▶ EXERCISE BRIEF: Looking at the data that follows, count the lines containing the word "agent" and write down only that count.
- - -
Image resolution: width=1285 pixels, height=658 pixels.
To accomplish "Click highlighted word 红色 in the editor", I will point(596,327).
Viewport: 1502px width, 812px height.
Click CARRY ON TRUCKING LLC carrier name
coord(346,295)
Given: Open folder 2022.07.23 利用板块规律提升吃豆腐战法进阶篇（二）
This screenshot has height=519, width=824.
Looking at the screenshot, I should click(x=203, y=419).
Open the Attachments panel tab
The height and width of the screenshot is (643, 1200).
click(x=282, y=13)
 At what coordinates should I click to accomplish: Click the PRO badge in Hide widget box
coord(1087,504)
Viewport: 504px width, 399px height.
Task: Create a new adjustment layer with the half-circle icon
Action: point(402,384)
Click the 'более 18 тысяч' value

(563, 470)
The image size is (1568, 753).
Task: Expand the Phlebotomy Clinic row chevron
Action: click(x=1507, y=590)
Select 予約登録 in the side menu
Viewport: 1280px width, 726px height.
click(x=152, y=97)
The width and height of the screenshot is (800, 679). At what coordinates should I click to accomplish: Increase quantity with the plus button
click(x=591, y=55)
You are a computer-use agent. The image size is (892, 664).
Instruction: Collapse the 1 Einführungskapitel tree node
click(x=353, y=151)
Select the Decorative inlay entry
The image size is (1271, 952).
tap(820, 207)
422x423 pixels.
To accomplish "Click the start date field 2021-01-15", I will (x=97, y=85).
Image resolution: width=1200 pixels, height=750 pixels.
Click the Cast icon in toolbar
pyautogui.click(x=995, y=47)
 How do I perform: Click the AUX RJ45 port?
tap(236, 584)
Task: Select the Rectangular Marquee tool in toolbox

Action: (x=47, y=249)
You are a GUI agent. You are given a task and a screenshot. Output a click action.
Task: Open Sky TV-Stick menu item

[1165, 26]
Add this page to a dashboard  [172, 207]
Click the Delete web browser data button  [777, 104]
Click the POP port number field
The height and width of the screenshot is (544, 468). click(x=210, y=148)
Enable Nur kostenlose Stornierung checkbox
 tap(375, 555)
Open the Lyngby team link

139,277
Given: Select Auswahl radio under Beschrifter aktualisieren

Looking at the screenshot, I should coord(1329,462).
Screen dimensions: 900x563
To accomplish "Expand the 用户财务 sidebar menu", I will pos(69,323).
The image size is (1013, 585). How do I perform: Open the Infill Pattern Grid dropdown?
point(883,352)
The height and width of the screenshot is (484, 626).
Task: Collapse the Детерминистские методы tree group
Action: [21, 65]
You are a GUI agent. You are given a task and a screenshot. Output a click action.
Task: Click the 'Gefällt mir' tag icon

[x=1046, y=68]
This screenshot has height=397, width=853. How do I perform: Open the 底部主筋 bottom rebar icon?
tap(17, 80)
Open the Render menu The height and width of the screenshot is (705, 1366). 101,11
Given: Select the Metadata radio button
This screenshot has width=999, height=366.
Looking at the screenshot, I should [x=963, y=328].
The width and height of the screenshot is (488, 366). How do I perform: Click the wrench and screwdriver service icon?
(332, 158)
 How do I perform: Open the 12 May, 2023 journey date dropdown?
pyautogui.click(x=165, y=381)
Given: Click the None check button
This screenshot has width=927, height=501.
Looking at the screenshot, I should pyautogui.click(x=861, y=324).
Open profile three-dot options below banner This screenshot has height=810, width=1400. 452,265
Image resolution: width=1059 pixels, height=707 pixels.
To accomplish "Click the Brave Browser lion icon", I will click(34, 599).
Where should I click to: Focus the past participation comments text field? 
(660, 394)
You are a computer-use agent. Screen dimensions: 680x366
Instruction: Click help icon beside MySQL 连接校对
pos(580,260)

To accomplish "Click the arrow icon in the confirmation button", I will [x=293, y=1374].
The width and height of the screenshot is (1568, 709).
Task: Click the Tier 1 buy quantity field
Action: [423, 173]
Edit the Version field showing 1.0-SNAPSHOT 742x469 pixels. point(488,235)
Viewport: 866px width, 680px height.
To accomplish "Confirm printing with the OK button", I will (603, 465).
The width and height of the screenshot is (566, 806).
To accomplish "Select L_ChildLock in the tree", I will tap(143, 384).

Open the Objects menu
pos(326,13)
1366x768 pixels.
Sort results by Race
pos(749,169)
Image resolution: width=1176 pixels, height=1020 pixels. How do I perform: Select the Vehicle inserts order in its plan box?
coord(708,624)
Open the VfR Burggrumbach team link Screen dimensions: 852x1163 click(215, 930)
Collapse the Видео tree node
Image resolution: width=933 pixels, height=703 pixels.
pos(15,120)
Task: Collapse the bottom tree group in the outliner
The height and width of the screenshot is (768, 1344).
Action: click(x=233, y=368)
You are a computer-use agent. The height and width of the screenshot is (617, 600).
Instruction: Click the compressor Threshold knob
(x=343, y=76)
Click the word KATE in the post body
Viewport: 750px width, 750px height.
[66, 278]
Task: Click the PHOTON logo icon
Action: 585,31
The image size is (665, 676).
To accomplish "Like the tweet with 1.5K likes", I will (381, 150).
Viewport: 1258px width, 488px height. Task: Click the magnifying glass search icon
- - -
▶ SOLUTION: 5